The UC Berkeley Latin American History Working Group is a group of graduate students and faculty interested in Latin American history seeking to build an intellectual community of historians and historically-minded scholars from other disciplines. We host twice-monthly working group sessions with presentations of article-length papers or chapter selections from larger projects near publication from advanced students and professors that contribute to discussions of important themes, questions, and theoretical concerns in Latin American history. Each session's discussion focuses on an unpublished paper, article, or chapter distributed to the participants before the seminar reading.

 

We are especially interested in topics related to transnational history, Latin America and the U.S., urban studies, migration, and comparative political movements. We seek to incorporate graduate students from outside departments such as Sociology, Anthropology, Geography, City Planning, Political Science, and Latin American Studies.

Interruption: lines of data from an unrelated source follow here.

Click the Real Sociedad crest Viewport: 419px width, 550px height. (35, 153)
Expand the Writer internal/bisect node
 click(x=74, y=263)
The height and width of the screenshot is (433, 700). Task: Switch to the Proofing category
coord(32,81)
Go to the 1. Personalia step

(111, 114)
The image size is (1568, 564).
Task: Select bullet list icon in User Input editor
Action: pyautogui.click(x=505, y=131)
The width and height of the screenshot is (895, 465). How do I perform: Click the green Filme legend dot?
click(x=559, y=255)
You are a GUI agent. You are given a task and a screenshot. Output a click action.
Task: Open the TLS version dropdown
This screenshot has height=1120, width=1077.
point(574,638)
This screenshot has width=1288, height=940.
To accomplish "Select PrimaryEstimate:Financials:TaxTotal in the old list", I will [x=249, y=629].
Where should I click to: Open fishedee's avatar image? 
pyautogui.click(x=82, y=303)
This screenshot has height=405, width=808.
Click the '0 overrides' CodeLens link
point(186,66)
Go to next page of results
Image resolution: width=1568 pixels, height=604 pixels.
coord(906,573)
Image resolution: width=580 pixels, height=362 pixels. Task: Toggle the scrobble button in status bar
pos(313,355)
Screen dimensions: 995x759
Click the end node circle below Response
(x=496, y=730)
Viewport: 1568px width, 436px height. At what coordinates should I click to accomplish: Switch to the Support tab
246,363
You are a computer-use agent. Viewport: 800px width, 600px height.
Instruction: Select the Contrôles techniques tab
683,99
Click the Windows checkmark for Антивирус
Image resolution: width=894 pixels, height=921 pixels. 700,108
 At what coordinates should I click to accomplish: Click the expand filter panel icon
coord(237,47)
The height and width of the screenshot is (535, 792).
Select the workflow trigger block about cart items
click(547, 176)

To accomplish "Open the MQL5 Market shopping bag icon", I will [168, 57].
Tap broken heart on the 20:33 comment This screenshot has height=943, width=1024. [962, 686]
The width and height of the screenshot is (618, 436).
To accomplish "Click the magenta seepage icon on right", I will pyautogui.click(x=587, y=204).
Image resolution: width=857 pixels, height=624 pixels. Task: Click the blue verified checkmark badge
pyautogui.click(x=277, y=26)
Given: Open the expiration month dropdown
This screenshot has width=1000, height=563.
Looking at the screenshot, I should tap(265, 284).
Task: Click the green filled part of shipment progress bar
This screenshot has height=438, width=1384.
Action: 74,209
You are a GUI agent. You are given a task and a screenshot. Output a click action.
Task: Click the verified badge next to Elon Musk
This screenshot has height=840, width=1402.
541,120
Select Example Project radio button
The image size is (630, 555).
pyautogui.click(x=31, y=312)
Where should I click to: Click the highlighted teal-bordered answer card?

By fostering a collegial environment and promoting intellectual exchange among early and advanced graduate students, Berkeley faculty, and scholars from outside fields and universities, we aim to create a cohesive community working together to deepen our understanding of Latin American history.


Upcoming Events:
Guest: Heidi Tinsman, Associate Professor of History at the University of California, Irvine

Date: Friday, May 4, 2012
Time: 12:00-1:30 pm

Guest:
Heidi Tinsman is associate professor of history at the University of California, Irvine, where she teaches gender history and world history in addition to a variety of classes on modern Latin America. She is author of the book, Partners in Conflict: The Politics of Sexuality, Gender and Labor in the Chilean Agrarian Reform (Duke, 2002) and co-editor with Sandhya Shukla of Imagining Our Americas: Towards a Transnational Frame. She is currently finishing a book entitled, Buying into the Regime: Grapes and Consumer Politics in Cold War Chile and the United States. She is an editor of the Radical History Review.

Work to be discussed:
Professor Tinsman has circulated the Introduction and Chapter 2 of her book project, Buying into the Regime: Grapes and Consumption in Cold War Chile and the United States. She has asked that we focus our discussion on the Introduction.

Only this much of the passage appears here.